Hydrokinetic energy harvesting from flow-induced vibration of a circular cylinder with two symmetrical fin-shaped strips

Abstract

A circular cylinder with a pair of fin-shaped strips symmetrically mounted on its surface is proposed to harness the hydrokinetic energy of ocean currents. The flow induced vibration of a single converter is numerically investigated using a fluid-structure interaction (FSI) approach in Reynolds number range of 30480 ≤ Re ≤ 152400, falling in the TrSL3 flow regime (transition of shear layer 3). The numerical model is validated with the reported data for a cylinder with rectangular strips. By placing a pair of fin-shaped strips on the front surface of the cylinder, the VIV and galloping occur back-to-back. A recirculation region is generated behind the strips, resulting in a disturbance to the flow around the cylinder. The noncircular geometric shape contributes to the hydrodynamic instability, which is enhanced as the flow speed increases. The responses for the cylinder with fins at 20° and 45° fall in hard galloping zone 1, while the responses for fins placed at 0° and 60° belong to hard galloping zone 2. The maximum power of more than 60 W/m is harnessed at uin = 1.5 m/s (a typical ocean current speed).
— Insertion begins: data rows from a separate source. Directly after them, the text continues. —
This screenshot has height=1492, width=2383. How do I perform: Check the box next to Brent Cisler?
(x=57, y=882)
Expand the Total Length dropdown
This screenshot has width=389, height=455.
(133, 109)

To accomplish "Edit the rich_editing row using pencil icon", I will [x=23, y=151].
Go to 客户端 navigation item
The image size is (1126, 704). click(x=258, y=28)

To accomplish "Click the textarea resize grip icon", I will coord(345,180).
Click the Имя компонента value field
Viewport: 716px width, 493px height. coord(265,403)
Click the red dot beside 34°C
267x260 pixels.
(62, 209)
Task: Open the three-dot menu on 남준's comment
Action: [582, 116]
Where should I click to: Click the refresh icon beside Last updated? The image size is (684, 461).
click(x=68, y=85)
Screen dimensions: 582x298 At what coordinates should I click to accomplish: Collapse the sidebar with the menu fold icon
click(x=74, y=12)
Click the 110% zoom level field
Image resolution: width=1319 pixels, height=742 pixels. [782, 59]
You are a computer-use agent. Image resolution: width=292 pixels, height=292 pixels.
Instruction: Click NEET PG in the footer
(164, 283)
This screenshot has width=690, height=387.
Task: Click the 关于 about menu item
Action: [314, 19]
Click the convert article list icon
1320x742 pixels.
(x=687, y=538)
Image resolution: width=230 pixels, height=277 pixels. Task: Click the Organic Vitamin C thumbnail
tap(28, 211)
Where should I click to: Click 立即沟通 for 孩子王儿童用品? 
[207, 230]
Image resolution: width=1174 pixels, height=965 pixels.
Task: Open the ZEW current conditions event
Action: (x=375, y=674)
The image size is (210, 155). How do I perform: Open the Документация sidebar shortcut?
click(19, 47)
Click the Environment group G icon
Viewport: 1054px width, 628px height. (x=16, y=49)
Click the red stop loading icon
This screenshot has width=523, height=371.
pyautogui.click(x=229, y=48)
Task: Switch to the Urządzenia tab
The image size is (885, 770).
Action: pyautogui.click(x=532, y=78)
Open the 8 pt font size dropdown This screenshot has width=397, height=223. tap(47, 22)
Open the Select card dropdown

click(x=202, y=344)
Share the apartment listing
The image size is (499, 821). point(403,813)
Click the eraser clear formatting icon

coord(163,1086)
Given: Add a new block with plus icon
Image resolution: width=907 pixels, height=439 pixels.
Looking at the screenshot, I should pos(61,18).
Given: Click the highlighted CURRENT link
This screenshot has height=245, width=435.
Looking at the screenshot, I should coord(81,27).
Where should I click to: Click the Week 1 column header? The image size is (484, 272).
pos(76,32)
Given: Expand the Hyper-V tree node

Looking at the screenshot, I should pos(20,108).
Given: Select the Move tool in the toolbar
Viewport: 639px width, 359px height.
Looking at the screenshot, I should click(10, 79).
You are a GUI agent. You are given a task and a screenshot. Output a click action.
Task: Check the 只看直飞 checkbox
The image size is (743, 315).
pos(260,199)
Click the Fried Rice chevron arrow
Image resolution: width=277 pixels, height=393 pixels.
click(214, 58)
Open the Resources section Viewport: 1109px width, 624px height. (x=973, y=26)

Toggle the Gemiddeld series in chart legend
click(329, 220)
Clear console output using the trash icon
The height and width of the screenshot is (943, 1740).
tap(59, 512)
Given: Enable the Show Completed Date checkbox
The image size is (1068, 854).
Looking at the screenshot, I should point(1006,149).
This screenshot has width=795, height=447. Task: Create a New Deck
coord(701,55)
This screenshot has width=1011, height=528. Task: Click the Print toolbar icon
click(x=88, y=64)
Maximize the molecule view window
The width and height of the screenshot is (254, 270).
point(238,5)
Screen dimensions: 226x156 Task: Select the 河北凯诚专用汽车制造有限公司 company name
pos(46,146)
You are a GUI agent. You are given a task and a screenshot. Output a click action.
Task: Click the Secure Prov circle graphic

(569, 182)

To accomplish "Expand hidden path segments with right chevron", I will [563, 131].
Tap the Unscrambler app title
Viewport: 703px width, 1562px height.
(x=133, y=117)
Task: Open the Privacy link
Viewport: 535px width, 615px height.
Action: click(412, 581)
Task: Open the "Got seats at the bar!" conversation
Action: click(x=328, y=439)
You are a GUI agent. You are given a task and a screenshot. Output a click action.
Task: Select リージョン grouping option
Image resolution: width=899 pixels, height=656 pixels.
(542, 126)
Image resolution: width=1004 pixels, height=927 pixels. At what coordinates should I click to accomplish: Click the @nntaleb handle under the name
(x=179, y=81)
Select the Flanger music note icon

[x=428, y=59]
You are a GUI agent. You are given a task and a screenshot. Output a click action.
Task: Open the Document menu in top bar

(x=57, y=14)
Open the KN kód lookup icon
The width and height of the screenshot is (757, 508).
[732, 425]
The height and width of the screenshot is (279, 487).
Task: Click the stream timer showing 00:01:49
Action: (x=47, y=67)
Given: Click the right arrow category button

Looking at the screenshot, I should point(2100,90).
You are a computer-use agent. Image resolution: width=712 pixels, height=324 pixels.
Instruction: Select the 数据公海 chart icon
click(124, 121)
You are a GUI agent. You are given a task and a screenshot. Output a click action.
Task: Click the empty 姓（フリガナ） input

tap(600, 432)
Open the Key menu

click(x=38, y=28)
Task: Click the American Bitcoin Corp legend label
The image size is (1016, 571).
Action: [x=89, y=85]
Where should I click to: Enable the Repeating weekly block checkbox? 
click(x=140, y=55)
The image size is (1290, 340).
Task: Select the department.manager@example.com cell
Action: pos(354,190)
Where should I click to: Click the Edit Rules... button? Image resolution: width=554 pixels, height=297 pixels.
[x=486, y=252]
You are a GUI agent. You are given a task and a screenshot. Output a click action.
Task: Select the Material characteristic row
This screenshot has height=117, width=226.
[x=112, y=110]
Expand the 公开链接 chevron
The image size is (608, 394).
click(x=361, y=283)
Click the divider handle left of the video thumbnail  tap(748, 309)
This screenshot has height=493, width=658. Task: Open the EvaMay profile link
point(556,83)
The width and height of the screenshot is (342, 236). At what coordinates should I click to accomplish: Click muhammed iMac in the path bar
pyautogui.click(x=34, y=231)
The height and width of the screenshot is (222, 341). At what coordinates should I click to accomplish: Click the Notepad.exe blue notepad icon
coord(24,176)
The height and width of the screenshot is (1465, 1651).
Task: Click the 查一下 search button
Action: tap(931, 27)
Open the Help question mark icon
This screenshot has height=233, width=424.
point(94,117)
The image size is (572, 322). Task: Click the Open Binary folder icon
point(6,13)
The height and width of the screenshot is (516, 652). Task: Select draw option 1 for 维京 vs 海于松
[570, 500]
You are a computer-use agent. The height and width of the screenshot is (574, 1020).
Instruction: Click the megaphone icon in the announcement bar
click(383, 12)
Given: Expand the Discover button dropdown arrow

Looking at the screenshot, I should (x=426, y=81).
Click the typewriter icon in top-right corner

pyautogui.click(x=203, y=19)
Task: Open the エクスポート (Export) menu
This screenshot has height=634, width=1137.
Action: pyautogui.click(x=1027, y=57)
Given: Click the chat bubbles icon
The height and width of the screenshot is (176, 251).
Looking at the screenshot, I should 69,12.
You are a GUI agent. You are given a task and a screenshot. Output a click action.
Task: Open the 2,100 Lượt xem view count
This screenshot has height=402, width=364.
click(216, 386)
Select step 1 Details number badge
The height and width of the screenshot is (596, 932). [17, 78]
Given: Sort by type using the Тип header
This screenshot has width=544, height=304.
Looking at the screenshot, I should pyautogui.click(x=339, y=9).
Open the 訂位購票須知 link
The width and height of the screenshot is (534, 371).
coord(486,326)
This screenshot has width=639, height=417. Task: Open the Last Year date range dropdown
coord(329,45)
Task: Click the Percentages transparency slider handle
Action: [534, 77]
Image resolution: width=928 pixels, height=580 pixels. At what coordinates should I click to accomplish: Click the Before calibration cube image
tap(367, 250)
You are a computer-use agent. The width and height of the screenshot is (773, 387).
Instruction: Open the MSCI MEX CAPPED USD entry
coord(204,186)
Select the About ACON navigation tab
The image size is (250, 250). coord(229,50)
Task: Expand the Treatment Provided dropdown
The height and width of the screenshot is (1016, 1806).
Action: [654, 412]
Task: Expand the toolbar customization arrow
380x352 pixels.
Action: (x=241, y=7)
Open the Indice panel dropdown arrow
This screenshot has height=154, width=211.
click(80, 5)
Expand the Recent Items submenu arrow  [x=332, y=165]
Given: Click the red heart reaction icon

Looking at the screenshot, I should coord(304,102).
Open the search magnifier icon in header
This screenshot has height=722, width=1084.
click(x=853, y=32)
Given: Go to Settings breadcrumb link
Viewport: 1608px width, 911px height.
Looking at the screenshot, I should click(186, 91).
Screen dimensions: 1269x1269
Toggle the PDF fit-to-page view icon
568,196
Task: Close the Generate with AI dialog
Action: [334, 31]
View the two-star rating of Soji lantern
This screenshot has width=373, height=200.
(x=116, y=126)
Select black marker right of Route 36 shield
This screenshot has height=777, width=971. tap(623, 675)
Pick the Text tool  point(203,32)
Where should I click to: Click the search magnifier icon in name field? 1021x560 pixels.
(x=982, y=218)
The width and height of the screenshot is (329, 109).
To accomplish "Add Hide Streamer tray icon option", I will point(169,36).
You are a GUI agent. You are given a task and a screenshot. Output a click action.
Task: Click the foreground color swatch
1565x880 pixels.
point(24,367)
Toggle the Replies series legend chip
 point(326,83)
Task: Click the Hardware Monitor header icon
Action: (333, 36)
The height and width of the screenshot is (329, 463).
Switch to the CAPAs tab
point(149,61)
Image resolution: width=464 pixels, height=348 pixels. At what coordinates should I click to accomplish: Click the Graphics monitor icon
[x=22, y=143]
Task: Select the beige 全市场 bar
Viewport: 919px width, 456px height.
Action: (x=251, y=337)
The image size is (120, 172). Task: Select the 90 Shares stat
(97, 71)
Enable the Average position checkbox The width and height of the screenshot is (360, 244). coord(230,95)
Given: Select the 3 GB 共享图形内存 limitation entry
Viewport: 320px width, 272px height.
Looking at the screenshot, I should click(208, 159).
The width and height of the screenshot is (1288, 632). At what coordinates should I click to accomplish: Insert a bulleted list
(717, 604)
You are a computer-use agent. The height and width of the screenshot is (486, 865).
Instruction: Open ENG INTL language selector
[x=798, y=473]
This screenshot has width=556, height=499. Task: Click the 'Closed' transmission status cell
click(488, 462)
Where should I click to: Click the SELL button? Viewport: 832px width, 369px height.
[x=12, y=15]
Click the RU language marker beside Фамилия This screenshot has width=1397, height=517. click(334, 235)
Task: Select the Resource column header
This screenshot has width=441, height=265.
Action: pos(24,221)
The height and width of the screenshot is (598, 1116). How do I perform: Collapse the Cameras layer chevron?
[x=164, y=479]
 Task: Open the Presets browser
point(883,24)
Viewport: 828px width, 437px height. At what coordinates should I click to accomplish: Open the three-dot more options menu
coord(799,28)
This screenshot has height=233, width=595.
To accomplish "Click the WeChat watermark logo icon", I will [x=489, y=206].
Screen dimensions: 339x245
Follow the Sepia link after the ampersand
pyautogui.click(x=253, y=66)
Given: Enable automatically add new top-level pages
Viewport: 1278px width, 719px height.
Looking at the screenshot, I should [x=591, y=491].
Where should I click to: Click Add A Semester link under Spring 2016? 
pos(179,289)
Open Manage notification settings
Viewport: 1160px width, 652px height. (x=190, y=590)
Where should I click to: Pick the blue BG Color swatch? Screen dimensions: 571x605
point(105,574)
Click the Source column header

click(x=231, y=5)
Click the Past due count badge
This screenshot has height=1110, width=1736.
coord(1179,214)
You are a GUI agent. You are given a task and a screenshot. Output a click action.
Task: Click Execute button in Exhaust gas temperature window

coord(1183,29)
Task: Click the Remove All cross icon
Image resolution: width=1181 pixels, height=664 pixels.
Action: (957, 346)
Nevertheless, the power efficiency decreases in galloping as the incoming fluid power increases with the response amplitude. Thus the maximum power efficiency occurs at the VIV upper branch or the onset of galloping. When the strips move to 90°, galloping is disappeared and the vibration is suppressed as the strips further move to 120°. By arranging the converters in a staggered configuration, the maximum power density could reach 441.11 W/m3.